The substantial question of law on which a second appeal shall be heard need not necessarily be a substantial question of law of general importance. 11. The legal position is no more res-integra on the point that in order to admit and maintain a second appeal under Section 100 of CPC, the Court shall formulate substantial question/s of law, and the said procedure is mandatory. Although the phrase 'substantial question of law' is not defined in the Code, 'substantial question of law' means; of having substance, essential, real, of sound worth, important or considerable. It is to be understood as something in contradistinction with – technical, of no substance or consequence, or academic merely. However, it is clear that the legislature has chosen not to qualify the scope of “substantial question of law” by suffixing the words “of general importance” as has been done in many other provisions such as S.109 of the Code or Art.133(1)(a) of the Constitution. The substantial question of law on which a second appeal shall be heard need not necessarily be a substantial question of law of general importance.

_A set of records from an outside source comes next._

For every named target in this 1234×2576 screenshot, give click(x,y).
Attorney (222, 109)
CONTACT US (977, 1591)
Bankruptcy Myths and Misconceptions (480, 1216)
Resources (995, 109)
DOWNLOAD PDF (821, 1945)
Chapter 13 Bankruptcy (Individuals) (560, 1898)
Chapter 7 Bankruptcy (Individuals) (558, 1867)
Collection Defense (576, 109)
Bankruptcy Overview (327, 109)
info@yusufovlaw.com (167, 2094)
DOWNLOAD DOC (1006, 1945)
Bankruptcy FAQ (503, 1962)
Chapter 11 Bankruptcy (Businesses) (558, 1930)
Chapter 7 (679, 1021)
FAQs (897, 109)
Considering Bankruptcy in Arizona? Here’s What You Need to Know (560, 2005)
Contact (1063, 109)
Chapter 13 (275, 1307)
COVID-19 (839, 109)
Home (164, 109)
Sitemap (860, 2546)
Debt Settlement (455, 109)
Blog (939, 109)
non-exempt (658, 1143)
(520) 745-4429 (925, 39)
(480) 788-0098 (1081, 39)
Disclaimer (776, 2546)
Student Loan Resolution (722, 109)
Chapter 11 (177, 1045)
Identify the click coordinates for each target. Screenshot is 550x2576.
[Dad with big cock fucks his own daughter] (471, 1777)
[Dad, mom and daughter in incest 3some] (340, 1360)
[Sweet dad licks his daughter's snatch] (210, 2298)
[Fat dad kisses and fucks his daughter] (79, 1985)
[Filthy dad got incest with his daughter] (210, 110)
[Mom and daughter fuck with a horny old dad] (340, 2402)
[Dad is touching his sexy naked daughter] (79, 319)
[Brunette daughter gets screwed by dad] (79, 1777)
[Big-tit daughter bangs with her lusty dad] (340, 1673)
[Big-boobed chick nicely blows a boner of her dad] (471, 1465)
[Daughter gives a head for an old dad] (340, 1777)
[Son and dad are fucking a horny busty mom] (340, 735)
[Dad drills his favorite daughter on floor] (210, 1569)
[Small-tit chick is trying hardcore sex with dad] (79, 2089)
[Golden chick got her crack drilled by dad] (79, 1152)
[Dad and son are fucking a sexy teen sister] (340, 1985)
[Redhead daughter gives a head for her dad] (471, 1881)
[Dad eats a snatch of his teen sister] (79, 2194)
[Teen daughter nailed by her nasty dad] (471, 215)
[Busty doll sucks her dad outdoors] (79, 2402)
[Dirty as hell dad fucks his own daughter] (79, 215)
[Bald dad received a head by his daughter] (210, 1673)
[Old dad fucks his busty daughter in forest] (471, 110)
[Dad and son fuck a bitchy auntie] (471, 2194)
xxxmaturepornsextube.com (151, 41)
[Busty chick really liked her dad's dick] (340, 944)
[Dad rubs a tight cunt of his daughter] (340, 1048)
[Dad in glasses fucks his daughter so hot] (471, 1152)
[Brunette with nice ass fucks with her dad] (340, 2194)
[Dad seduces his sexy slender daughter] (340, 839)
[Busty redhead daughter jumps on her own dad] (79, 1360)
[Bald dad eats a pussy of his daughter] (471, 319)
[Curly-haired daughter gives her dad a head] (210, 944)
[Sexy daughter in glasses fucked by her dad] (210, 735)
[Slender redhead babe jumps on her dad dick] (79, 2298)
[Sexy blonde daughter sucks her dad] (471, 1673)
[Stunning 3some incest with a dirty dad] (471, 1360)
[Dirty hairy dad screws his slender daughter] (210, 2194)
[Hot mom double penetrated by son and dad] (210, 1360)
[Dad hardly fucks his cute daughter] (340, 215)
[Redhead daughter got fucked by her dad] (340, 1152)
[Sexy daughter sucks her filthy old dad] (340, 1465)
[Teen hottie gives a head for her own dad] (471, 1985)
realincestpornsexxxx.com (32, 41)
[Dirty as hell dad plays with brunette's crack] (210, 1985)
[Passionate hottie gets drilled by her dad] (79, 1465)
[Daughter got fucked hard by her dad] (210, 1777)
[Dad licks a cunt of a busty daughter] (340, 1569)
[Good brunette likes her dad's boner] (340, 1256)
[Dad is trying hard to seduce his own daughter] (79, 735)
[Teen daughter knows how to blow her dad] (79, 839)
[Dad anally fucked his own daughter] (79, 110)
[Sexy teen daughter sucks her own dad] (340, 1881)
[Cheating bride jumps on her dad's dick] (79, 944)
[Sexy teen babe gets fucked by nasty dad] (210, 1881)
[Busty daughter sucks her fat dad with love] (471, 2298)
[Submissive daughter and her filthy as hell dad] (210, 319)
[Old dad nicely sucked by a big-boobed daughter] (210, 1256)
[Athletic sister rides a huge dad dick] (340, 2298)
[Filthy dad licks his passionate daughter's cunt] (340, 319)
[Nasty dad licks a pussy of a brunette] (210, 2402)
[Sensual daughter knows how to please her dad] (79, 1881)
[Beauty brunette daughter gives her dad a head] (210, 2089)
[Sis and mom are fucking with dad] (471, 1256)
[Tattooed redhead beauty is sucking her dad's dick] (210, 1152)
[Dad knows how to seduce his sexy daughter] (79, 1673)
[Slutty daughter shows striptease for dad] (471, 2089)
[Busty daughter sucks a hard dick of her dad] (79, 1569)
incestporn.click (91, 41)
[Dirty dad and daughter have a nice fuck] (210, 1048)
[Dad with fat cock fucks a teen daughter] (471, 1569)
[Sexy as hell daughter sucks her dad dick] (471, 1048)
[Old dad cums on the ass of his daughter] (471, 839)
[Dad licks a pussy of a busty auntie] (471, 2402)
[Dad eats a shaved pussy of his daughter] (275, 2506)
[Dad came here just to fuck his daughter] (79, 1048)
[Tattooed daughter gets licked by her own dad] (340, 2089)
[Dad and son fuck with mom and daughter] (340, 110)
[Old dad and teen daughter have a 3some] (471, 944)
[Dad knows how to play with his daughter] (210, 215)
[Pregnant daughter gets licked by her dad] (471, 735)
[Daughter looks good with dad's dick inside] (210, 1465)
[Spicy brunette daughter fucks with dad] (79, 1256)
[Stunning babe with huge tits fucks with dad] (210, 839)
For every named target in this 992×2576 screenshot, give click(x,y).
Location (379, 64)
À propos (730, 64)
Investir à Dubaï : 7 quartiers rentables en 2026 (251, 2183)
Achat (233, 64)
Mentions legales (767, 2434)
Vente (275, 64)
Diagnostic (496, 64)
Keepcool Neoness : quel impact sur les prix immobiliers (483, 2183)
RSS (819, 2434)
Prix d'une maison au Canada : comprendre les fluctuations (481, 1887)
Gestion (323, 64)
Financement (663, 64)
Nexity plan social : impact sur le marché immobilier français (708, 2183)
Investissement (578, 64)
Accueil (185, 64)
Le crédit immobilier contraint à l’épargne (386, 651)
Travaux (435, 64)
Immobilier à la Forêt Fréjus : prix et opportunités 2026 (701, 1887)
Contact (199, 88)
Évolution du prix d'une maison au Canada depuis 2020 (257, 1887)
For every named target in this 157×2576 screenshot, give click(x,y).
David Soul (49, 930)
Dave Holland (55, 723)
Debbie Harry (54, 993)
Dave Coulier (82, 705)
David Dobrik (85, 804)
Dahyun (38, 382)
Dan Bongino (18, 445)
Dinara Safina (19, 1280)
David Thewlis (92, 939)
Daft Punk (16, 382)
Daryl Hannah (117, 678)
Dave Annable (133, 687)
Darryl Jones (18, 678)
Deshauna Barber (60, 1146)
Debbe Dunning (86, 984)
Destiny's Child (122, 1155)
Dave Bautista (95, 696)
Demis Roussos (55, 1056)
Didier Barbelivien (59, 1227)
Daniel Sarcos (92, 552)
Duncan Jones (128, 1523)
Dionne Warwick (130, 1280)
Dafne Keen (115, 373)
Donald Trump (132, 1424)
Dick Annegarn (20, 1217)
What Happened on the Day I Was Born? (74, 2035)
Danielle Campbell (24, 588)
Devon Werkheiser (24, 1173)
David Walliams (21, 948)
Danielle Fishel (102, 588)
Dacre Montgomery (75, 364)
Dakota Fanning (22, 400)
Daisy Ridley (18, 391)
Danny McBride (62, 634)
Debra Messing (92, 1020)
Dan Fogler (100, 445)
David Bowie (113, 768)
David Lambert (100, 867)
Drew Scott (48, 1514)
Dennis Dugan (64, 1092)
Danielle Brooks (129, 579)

As such, second appeal cannot be decided on equitable grounds and the conditions mentioned in Section 100 read with Order XLII Rule 2 of CPC must be complied to admit and maintain a second appeal. 12. In the instant case, it appears that the trial court passed final decree and judgment after effecting separation of shares by metes and bounds and the said final decree and judgment were confirmed by the Appellate Court. 13. In this matter, on evaluation of the materials, I have already discussed, no substantial question of law arises for consideration so as to admit this second appeal. It is held further that a second appeal involving no substantial question of law cannot be admitted, only for the purpose of referring the parties for mediation. Therefore, the decree and judgment under challenge do not require any interference and no substantial question of law to be formulated to adjudicate in this regular second appeal. Accordingly, the regular second appeal stands dismissed, without being admitted.